:: DIRECTIONS ::
Can you render the lines of the material below as a JSON list of strings, one per line, starting at the line that contains "People (258, 38)" and ending at the line that contains "Več informacij (362, 507)", with both of those lines included? Leave out blank lines and pictures.

Source records:
####

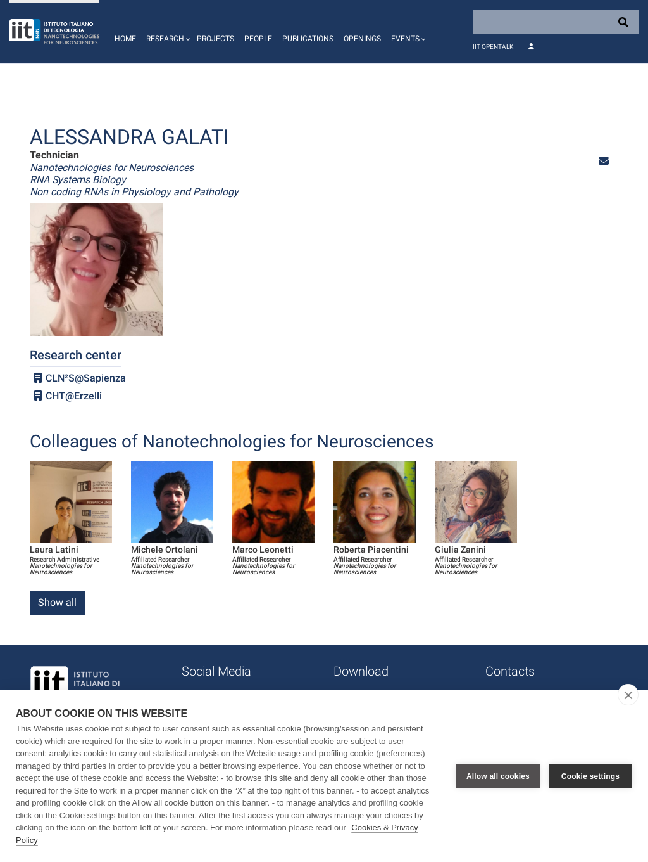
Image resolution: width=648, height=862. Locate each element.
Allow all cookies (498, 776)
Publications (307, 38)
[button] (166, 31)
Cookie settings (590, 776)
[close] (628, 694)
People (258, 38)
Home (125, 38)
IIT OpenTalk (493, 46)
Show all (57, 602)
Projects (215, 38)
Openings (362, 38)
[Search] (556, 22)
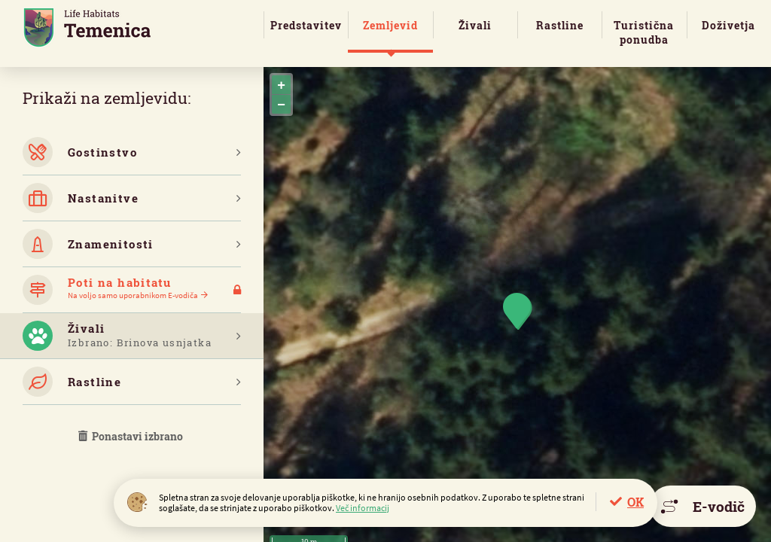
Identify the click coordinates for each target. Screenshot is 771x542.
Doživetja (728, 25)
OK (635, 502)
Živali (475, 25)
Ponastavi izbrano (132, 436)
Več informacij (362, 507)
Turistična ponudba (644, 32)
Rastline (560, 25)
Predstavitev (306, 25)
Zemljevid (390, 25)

####

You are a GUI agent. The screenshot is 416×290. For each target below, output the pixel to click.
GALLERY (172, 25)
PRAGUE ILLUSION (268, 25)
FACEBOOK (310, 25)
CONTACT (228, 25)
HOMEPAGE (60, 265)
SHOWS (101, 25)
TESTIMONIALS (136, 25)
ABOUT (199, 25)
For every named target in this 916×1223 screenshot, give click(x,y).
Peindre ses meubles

####

:: SOLUTION ::
[
  "People (258, 38)",
  "Home (125, 38)",
  "IIT OpenTalk (493, 46)",
  "Show all (57, 602)",
  "Projects (215, 38)",
  "Openings (362, 38)",
  "[Search] (556, 22)",
  "Identify the click coordinates for each target. Screenshot is 771x542.",
  "Doživetja (728, 25)",
  "OK (635, 502)",
  "Živali (475, 25)",
  "Ponastavi izbrano (132, 436)",
  "Več informacij (362, 507)"
]